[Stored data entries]
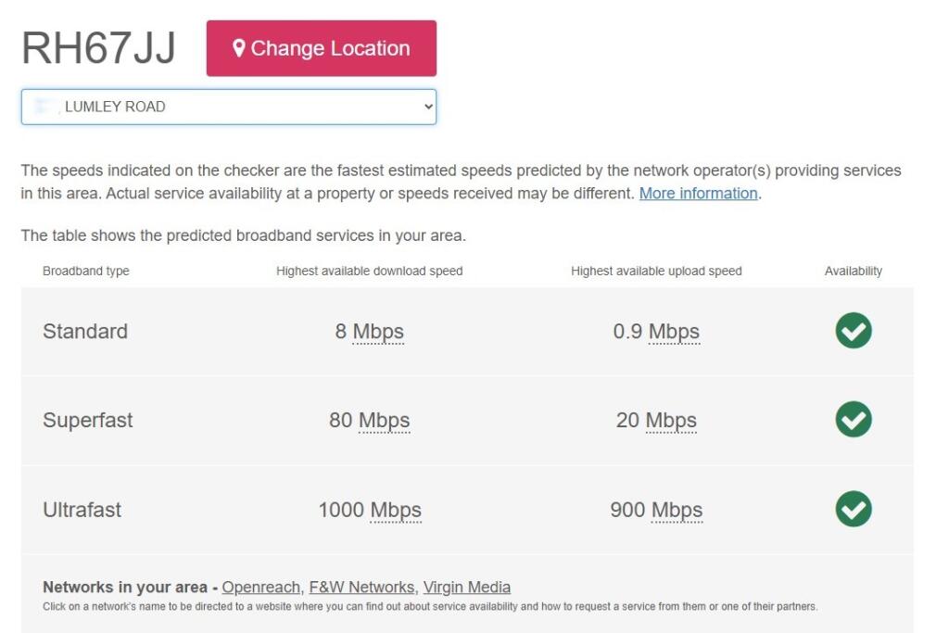Click Mbps in Superfast download speed
This screenshot has width=949, height=633.
pos(384,421)
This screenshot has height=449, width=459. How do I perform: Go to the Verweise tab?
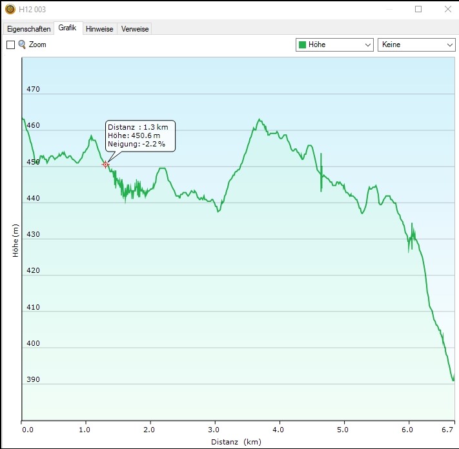tap(134, 29)
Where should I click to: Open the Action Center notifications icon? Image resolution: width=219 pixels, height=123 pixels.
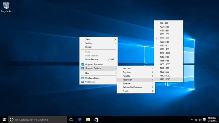(x=204, y=120)
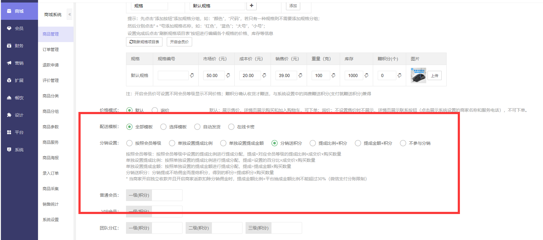This screenshot has height=240, width=543.
Task: Click the 会员 diamond icon in sidebar
Action: coord(9,28)
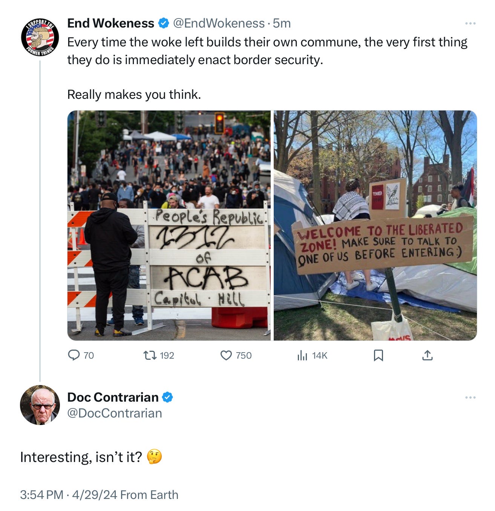View tweet analytics showing 14K views
This screenshot has height=511, width=495.
[302, 355]
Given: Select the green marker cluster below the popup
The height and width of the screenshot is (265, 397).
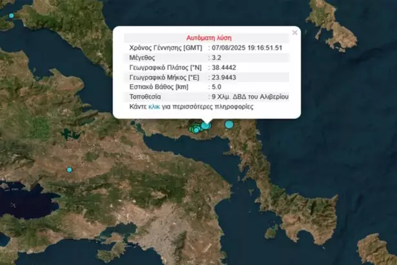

### [Work instruction]
Looking at the records above, extract only the lines from the one with "Where should I" through the last line, exactly, with the pictures left out.

### [Reply]
Where should I click to: Open the Action Center notifications icon? Image resolution: width=219 pixels, height=123 pixels.
(x=204, y=120)
This screenshot has height=240, width=543.
Task: Click the 会员 diamond icon in sidebar
Action: coord(9,28)
View tweet analytics showing 14K views
This screenshot has height=511, width=495.
[302, 355]
Given: Select the green marker cluster below the popup
The height and width of the screenshot is (265, 397).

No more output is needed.